Ma al momento si tratta di situazioni ancora troppo isolate. Se osserviamo le lotte sociali dal dopoguerra, ci appaiono comprensibili: penso alla partecipazione sociale delle donne, i diritti dei lavoratori, il movimento studentesco; però dopo decenni di miglioramenti, sia normativi che sociali, si è arrivati ad un punto in cui le esigenze, per le quali alcuni gruppi sociali lottano e che per questi portatori di interesse rappresentano dei macigni enormi, risultano incomprensibili agli altri, o al più vengono liquidate come semplici mode passeggere – “ma con tutti i problemi importanti…”
Le direttive europee
Eppure, l’Europa sta chiedendo sempre di più di cambiare, con direttive che gli stati membri devono recepire, con un processo di adeguamento che spinge verso un cambiamento radicale nelle aziende. Vediamone due.
L’EAA (European Accessibility Act) è la direttiva europea che dal 28 giugno 2025 porterà un cambiamento importante per prodotti e servizi, che ricorderà probabilmente il trambusto dell’entrata in vigore del Regolamento generale per la protezione dei dati (noto come GDPR) nel 2018.

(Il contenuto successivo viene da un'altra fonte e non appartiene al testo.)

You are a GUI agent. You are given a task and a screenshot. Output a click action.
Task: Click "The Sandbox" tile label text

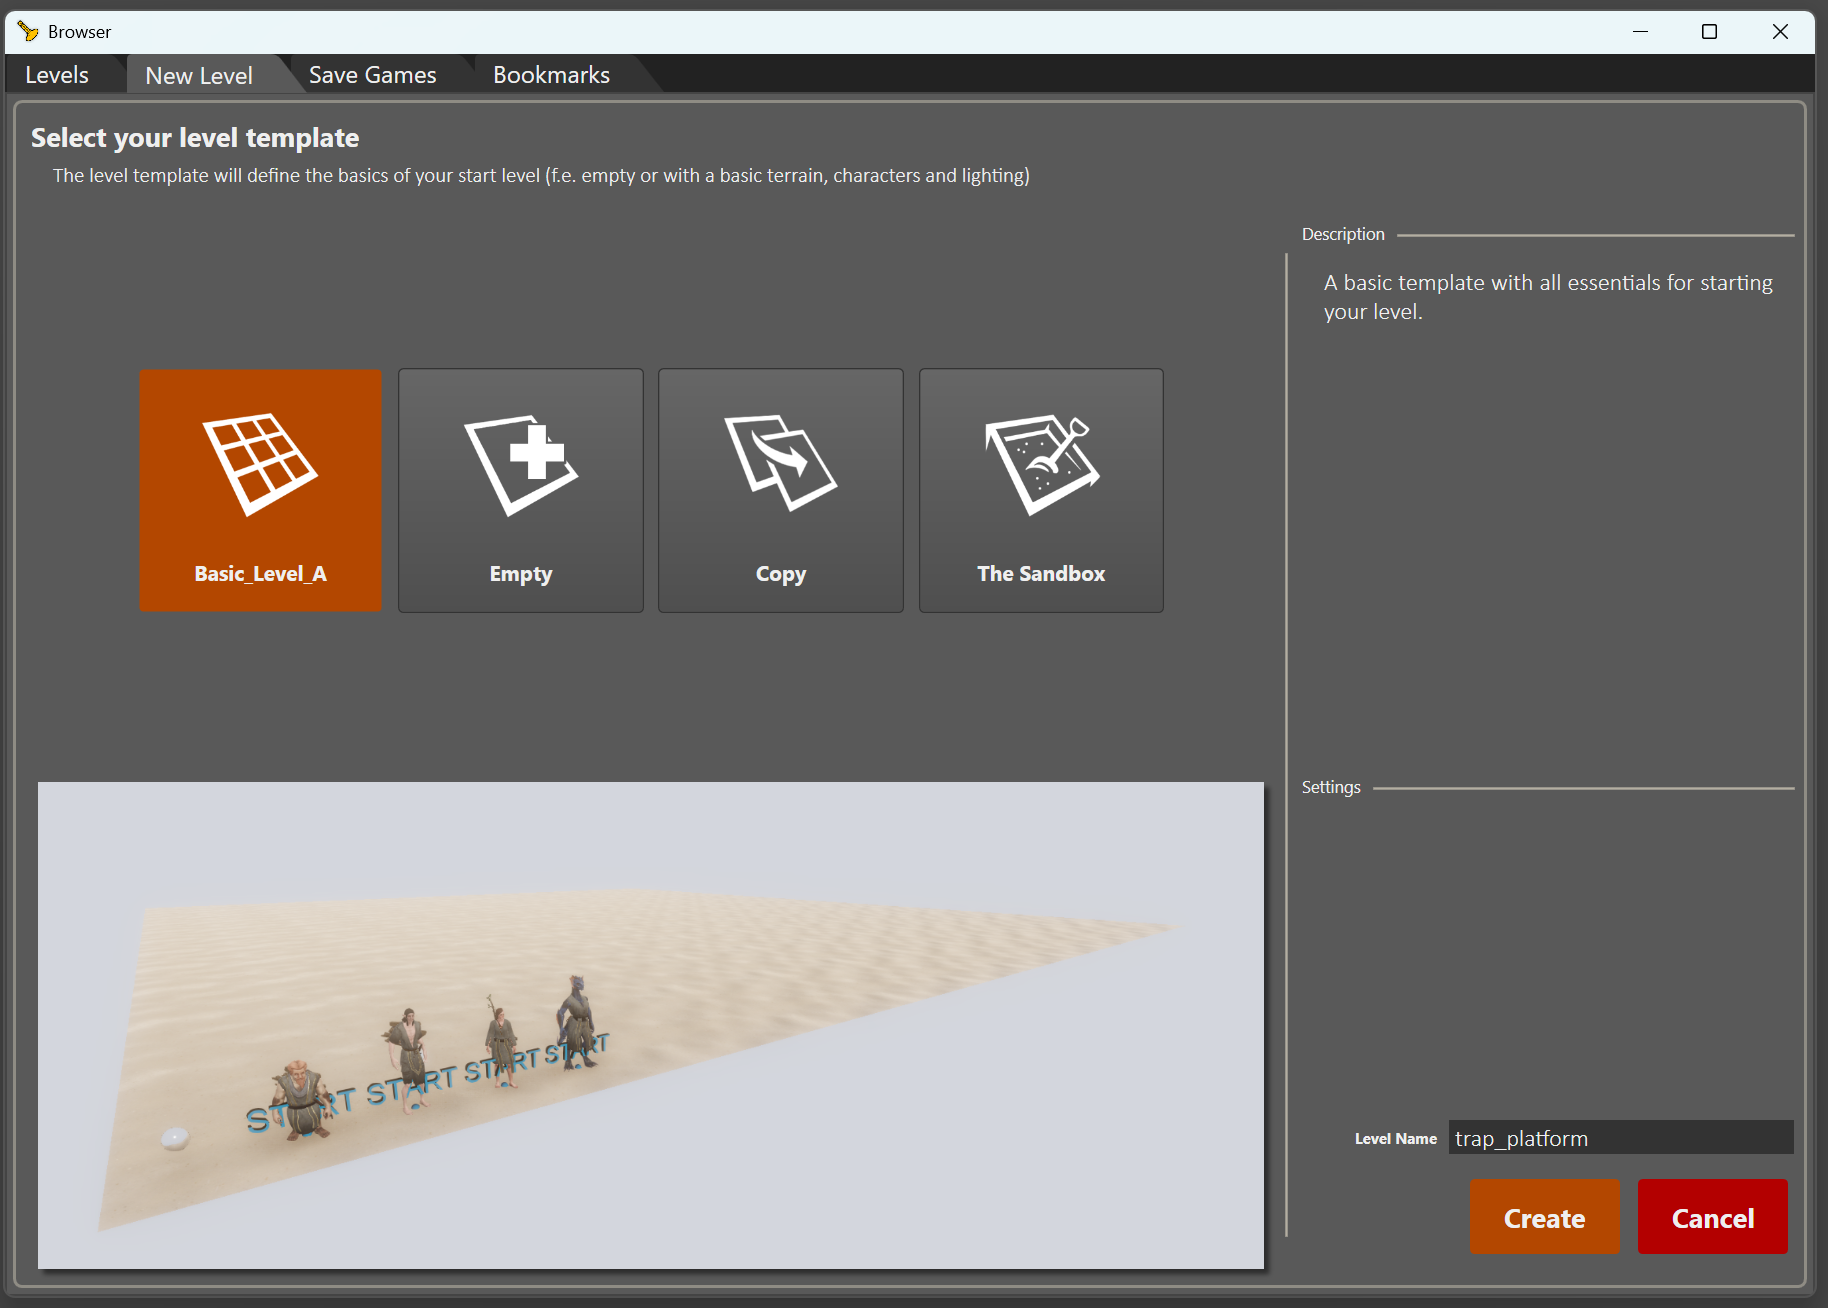point(1041,574)
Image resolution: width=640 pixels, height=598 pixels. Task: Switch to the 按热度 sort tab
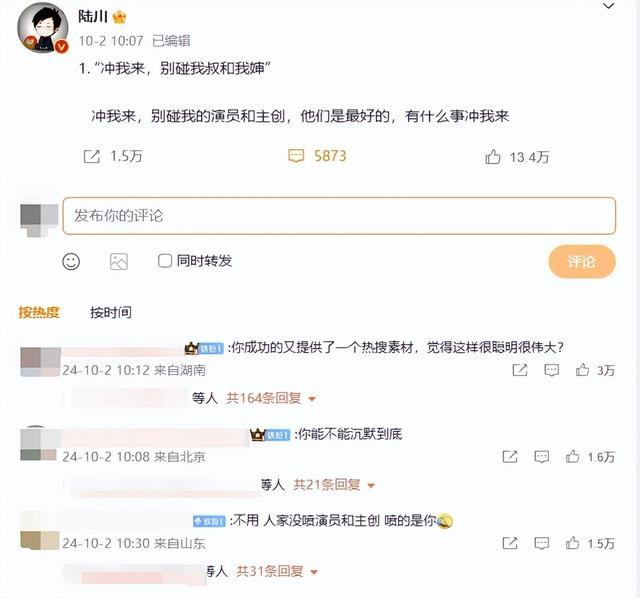click(x=39, y=312)
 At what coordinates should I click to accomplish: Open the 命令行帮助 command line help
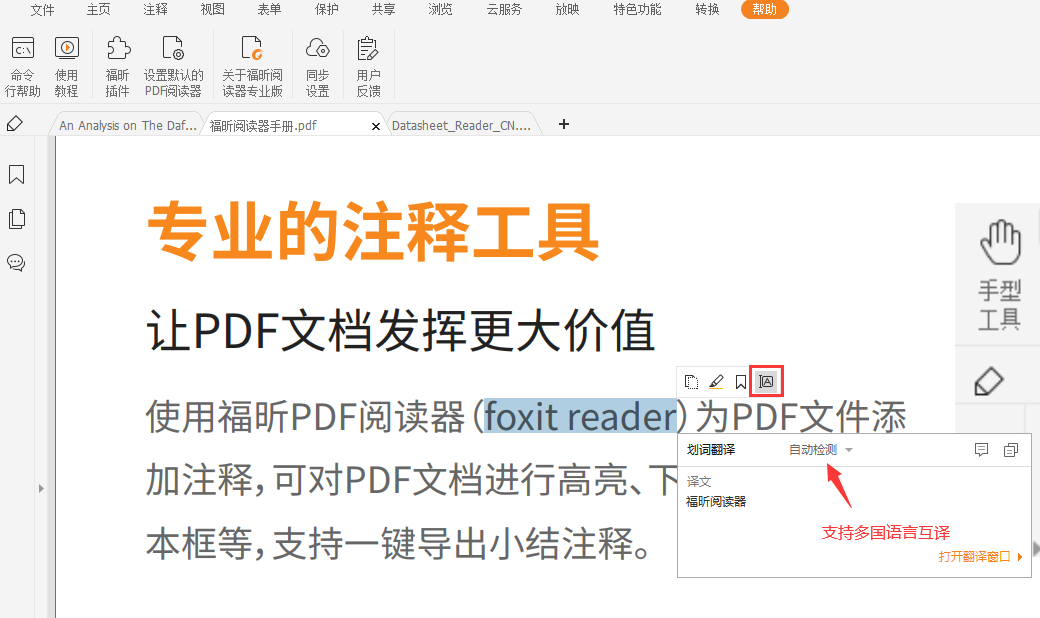tap(23, 66)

È conosciuta come la “legge europea sull’accessibilità”, e semplificando comporta la modifica dei prodotti digitali informativi e di pagamento di moltissime aziende, oltre che di tutti i nuovi prodotti introdotti successivamente, in favore di una migliore accessibilità nel rispetto delle linee guida WCAG (Web Content Accessibility Guidelines) e della norma UNI CEI EN 301549.
L’accessibilità, che tra l’altro non è sinonimo di usabilità ma solamente di accesso all’informazione o allo strumento, è la condizione minima per poter raggiungere gli utenti che hanno determinate esigenze.
Questo ambito esula dalle sole persone con disabilità, perché include nel bacino di beneficiari anche persone che a livello legislativo non sono incluse nella condizione di disabilità, come ad esempio persone anziane, persone con vari tipi di daltonismo, di neurodiversità o anche tutte quelle persone che per motivi linguistici, culturali o di scarsa alfabetizzazione digitale troverebbero giovamento da una comunicazione semplificata.
Per inciso, l’EAA porterà nuovi clienti a tante aziende che non consideravano le persone con esigenze particolari come possibili consumatori di prodotti e servizi.
La CSRD (Corporate Sustainability Reporting Directive) che introduce il concetto di doppia materialità, affiancando al valore economico dell’impresa, fino ad ora unico vero elemento di misura di ciò che un’impresa è e produce, i valori ambientali, sociali e di governo, diventa un nuovo strumento di evoluzione, anche se imposto dall’alto.
D’altronde i criteri ESG per misurare questi valori esistevano già da tempo, utilizzati prima dalla CSR (Corporate Social Responsibility) per pubblicizzare le proprie virtù omettendo i difetti, per poi trovare un’espressione migliore con le B Corporation e le Società Benefit, che forse in qualche modo hanno influenzato proprio la direttiva europea – che difatti indica come finalità della norma la trasparenza, caposaldo di queste nuove aziende rigenerative.
Nonostante tutto ciò, non sono ancora stati sviluppati a livello internazionale degli indici (KPI) condivisibili e calcolabili dalla maggior parte delle imprese, per monitorare le azioni concrete che vengono prese in favore delle persone che lavorano, degli stakeholder e anche delle persone nel territorio in cui l’attività economica opera.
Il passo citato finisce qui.